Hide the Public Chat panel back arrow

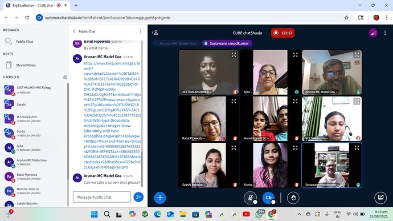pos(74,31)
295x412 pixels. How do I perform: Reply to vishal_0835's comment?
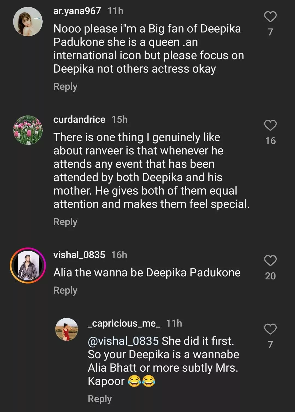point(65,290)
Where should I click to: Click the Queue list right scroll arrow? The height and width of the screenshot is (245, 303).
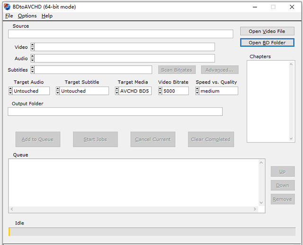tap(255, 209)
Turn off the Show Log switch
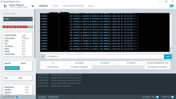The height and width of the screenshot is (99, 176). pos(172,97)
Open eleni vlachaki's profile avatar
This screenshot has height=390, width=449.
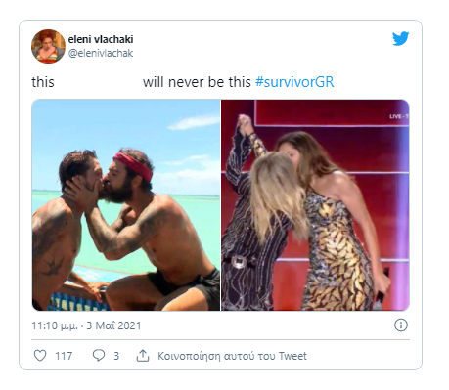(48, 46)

### EXERCISE DETAILS
From the first record to the last, transcribe everything exactly but drop the pictures.

### RESPONSE BOX
Hide the Public Chat panel back arrow

pos(74,31)
295x412 pixels. How do I perform: Reply to vishal_0835's comment?
point(65,290)
Where should I click to: Click the Queue list right scroll arrow? The height and width of the screenshot is (245, 303).
tap(255, 209)
Turn off the Show Log switch
The height and width of the screenshot is (99, 176). pos(172,97)
Open eleni vlachaki's profile avatar
This screenshot has height=390, width=449.
(48, 46)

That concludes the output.